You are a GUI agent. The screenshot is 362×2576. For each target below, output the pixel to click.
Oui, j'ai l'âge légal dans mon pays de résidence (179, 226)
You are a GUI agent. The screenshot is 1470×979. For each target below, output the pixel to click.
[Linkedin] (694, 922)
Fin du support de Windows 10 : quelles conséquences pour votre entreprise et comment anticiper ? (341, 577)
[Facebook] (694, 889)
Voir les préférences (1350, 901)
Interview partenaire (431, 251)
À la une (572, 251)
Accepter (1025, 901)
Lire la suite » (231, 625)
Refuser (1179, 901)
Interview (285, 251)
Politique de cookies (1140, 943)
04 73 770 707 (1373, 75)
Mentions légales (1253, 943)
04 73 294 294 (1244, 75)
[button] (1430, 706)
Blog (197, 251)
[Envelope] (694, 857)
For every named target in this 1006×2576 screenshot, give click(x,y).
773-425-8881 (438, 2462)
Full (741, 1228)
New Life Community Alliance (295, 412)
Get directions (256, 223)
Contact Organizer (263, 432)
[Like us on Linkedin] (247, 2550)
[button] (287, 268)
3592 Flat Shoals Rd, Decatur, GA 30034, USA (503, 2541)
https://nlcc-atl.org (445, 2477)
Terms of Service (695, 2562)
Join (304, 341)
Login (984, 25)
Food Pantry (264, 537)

[PROBLEM DESCRIPTION] Set the whole listing down, word for word.

[FINISHED EXERCISE]
You are a GUI agent. The screenshot is 362×2576. For each target below, output the pixel to click.
Oui, j'ai l'âge légal dans mon pays de résidence (179, 226)
You are a GUI agent. The screenshot is 1470×979. For each target below, output the pixel to click.
[Linkedin] (694, 922)
Fin du support de Windows 10 : quelles conséquences pour votre entreprise et comment anticiper ? (341, 577)
[Facebook] (694, 889)
Voir les préférences (1350, 901)
Interview partenaire (431, 251)
À la une (572, 251)
Accepter (1025, 901)
Lire la suite » (231, 625)
Refuser (1179, 901)
Interview (285, 251)
Politique de cookies (1140, 943)
04 73 770 707 (1373, 75)
Mentions légales (1253, 943)
04 73 294 294 (1244, 75)
[button] (1430, 706)
Blog (197, 251)
[Envelope] (694, 857)
For every named target in this 1006×2576 screenshot, give click(x,y).
773-425-8881 (438, 2462)
Full (741, 1228)
New Life Community Alliance (295, 412)
Get directions (256, 223)
Contact Organizer (263, 432)
[Like us on Linkedin] (247, 2550)
[button] (287, 268)
3592 Flat Shoals Rd, Decatur, GA 30034, USA (503, 2541)
https://nlcc-atl.org (445, 2477)
Terms of Service (695, 2562)
Join (304, 341)
Login (984, 25)
Food Pantry (264, 537)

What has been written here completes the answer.